Satire Detection in Turkish News Articles: A Machine Learning Approach


Toçoğlu M. A., Onan A.

5th International Conference on Big Data Innovations and Applications, Innovate-Data 2019, İstanbul, Türkiye, 26 - 28 Ağustos 2019, cilt.1054, ss.107-117, (Tam Metin Bildiri) identifier

  • Yayın Türü: Bildiri / Tam Metin Bildiri
  • Cilt numarası: 1054
  • Doi Numarası: 10.1007/978-3-030-27355-2_8
  • Basıldığı Şehir: İstanbul
  • Basıldığı Ülke: Türkiye
  • Sayfa Sayıları: ss.107-117
  • Anahtar Kelimeler: Fake news, Machine learning, Satire identification
  • Manisa Celal Bayar Üniversitesi Adresli: Evet

Özet

With the advances in information and communication technologies, an immense amount of information has been shared on social media and microblogging platforms. Much of the online content contains elements of figurative language, such as, irony, sarcasm and satire. The automatic identification of figurative language can be viewed as a challenging task in natural language processing, where linguistic entities, such as, metaphor, analogy, ambiguity, irony, sarcasm, satire, and so on, have been utilized to express more complex meanings. The predictive performance of sentiment classification schemes may degrade if figurative language within the text has not been properly addressed.
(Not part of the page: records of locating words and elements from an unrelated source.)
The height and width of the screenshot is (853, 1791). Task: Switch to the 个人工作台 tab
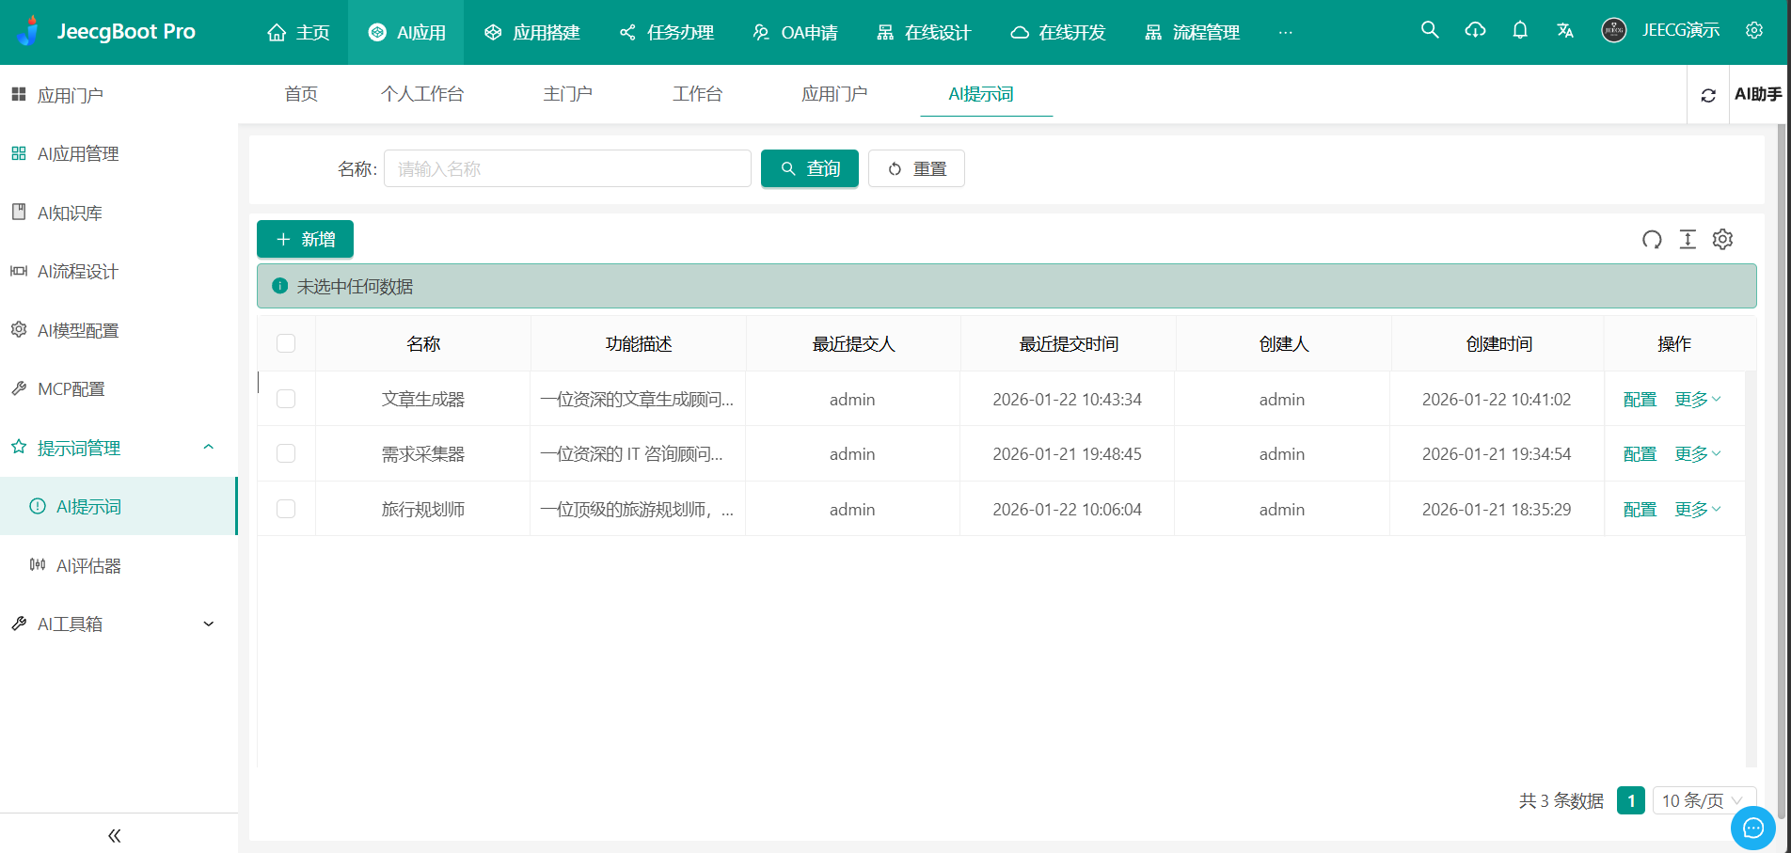tap(422, 93)
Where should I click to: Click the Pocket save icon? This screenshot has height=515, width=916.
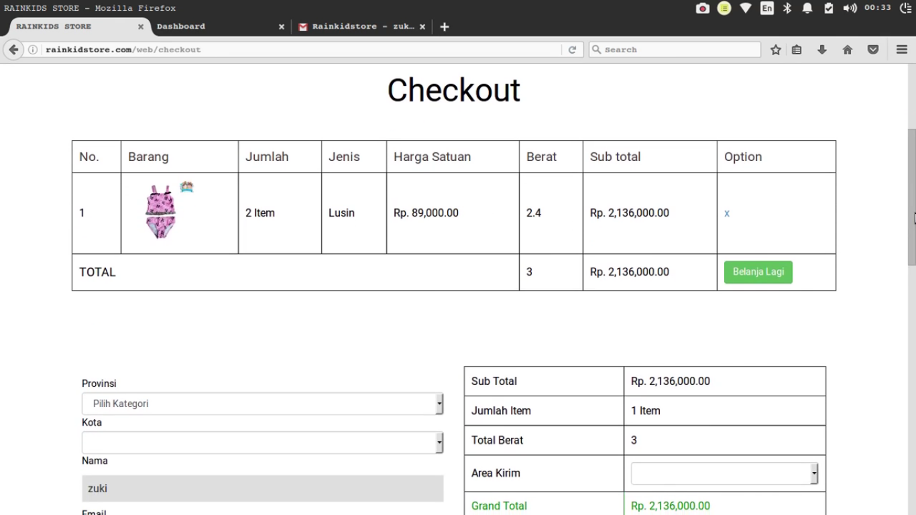(x=873, y=50)
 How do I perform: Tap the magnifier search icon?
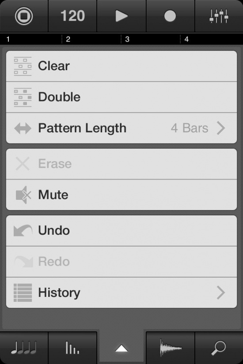218,348
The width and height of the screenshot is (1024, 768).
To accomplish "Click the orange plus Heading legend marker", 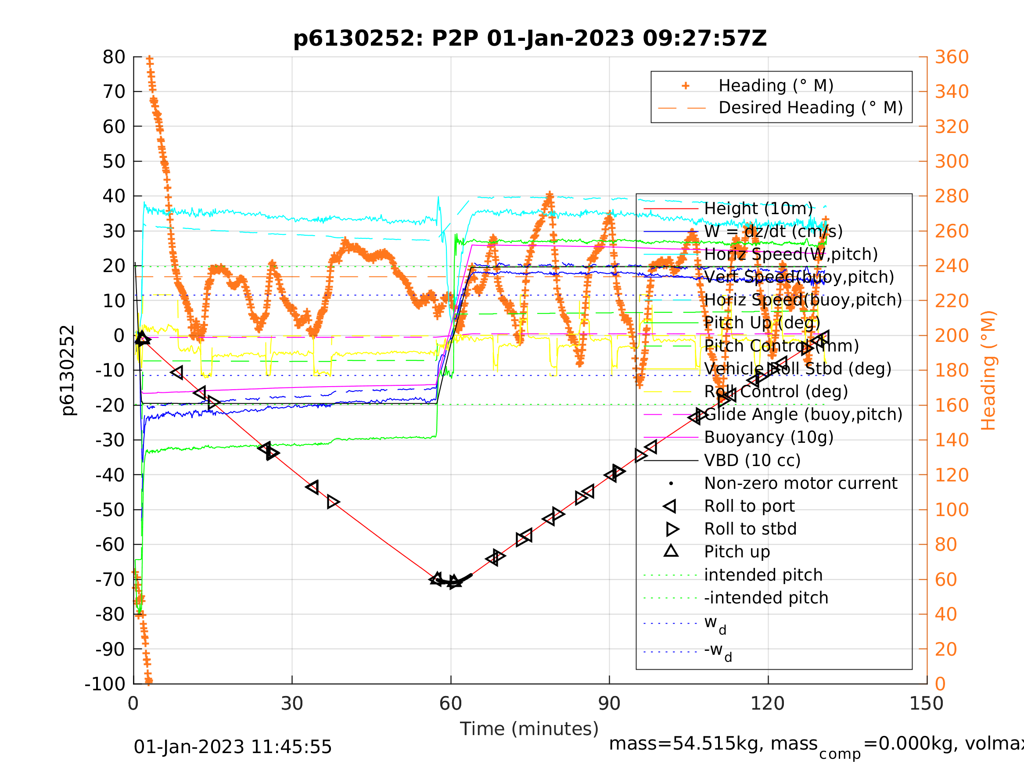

Satirical text is a way of figurative communication, where ideas/opinions regarding a people, event or issue is expressed in a humorous way to criticize that entity. Satirical news can be deceptive and harmful. In this paper, we present a machine learning based approach to satire detection in Turkish news articles. In the presented scheme, we utilized three kinds of features to model lexical information, namely, unigrams, bigrams and tri-grams. In addition, term-frequency, term-presence and TF-IDF based schemes have been taken into consideration. In the classification phase, Naïve Bayes, support vector machines, logistic regression and C4.5 algorithms have been examined.